Abstract: Flaviviruses are primarily insect-borne, associated with global morbidity and mortality, and found on every inhabited continent. Unfortunately, current therapeutic options for treating diseases associated with these viruses are limited. All flaviviruses encode methyltransferases (MTases)—flaviviral NS5 for both N-7 and 2'-O methylations of viral genomic RNA. The N-7 MTase function is essential for replication of the viral RNA genome, whereas 2'-O MTase function is required for the virus to evade the host innate immune response. These activities are conserved among the flaviviruses. For this project, our collaborative team will optimize the current lead compounds, perform high throughput screening (HTS) to identify additional lead candidates, chemically optimize the lead candidates, and define structure activity relationships. Optimizing current lead compounds using cutting- edge medicinal chemistry, the team will perform a large scale HTS campaign using innovative fluorescence chemical probes to identify additional small molecule inhibitors of flavivirus RNA capping MTases. We will perform an in-depth investigation of the model of action and antiviral efficacy using in vitro biochemistry, structural biology, virology, in vivo pharmacokinetics, and in vivo animal models, which will allow the development of novel, effective, broad-spectrum, and druglike therapeutic agents against both flaviviruses. Preliminary progress has been made in the identification of initial lead inhibitors of these MTases, demonstrating low nanomolar antiviral activity. We will advance these compounds to further develop potent antiviral compounds while conducting large- scale screening in parallel for additional structural scaffold discoveries. Complementary expertise among our investigators will synergize and expedite the progress of this research. Our collaborative objective is to provide first-in-class drug candidates for the treatment or prevention of these viral infections.
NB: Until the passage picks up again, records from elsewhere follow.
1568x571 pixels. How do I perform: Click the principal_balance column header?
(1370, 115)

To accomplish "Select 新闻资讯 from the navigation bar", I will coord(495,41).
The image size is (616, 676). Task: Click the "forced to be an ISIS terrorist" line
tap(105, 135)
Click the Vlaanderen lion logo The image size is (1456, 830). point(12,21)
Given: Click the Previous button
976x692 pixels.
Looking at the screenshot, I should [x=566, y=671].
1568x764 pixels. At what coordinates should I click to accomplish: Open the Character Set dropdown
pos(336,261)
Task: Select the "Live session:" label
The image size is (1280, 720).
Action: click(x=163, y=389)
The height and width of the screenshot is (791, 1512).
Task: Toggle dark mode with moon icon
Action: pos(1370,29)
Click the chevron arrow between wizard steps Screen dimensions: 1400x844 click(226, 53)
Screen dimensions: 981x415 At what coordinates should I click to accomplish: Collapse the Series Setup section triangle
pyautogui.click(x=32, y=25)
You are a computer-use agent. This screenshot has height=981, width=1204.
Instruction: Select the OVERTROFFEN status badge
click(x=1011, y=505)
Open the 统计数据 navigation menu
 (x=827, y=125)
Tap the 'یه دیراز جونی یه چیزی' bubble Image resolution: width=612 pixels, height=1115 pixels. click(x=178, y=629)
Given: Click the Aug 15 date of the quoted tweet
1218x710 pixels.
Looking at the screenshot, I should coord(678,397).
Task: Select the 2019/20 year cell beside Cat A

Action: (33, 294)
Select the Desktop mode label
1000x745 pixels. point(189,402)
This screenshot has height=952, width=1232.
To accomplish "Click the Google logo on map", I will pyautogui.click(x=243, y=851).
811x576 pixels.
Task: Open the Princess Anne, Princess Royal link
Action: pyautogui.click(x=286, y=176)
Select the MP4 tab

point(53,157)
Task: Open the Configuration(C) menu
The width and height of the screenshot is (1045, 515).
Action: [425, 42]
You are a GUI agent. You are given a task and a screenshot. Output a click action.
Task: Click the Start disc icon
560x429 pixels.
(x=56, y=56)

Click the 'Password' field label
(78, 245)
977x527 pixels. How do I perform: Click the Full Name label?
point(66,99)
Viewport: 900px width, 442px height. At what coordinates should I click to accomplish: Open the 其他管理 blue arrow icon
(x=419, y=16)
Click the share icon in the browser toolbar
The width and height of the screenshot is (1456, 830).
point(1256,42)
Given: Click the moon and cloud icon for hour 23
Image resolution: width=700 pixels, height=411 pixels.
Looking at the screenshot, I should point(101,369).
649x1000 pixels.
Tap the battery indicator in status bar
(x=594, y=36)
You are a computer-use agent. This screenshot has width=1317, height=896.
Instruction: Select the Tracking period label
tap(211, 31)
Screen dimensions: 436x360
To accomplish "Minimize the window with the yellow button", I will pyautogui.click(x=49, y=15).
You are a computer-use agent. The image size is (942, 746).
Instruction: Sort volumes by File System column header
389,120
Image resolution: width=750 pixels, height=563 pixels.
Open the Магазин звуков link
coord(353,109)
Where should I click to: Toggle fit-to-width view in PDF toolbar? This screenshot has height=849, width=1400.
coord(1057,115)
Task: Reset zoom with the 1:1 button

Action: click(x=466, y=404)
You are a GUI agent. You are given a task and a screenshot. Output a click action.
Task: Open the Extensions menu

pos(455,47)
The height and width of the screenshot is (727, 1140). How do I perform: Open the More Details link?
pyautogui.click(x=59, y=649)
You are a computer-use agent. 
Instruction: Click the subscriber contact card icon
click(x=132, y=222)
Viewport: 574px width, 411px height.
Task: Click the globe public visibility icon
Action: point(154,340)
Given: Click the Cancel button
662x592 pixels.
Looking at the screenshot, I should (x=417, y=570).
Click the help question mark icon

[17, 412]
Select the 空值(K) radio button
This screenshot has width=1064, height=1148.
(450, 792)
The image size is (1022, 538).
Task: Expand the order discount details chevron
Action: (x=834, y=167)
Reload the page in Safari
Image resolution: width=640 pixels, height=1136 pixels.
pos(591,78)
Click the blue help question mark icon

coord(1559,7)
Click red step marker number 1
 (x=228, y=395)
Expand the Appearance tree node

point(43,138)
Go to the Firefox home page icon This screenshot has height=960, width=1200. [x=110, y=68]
抽象的： 黄病毒主要是昆虫传播的，与全球发病率和死亡率相关，并且存在于每一种生物体中。 不幸的是，目前治疗与这些病毒相关的疾病的治疗选择。 所有黄病毒均编码甲基转移酶 (MTase)——N-7 和 2'-O 的黄病毒 NS5。 病毒基因组 RNA 的甲基化对于病毒 RNA 基因组的复制至关重要。 而2'-O MTase功能是病毒逃避宿主先天免疫反应所必需的。 对于这个项目，我们的合作团队将优化当前的领先优势。 化合物，进行高通量筛选 (HTS) 以识别其他先导候选物，进行化学优化 先导候选物，并使用切削化合物优化当前的先导化合物。 边缘药物化学，该团队将利用创新荧光进行大规模高温超导活动 我们将使用化学探针来识别黄病毒 RNA 加帽 MTase 的其他小分子抑制剂。 使用体外生物化学、结构性方法对作用模型和抗病毒功效进行深入研究 生物学、病毒学、体内药代动力学和体内动物模型，这将有助于开发新的、 针对这两种黄病毒的有效、广谱、类药治疗剂已取得初步进展。 已鉴定出这些 MTase 的初始先导抑制剂，证明了低纳摩尔抗病毒作用 我们将推进这些化合物，以进一步开发有效的抗病毒化合物，同时进行大规模的研究。 我们同时进行规模筛选，以发现更多的结构支架。 研究人员将协同并加快这项研究的进展，我们的合作目标是提供。 用于治疗或预防这些病毒感染的一流候选药物。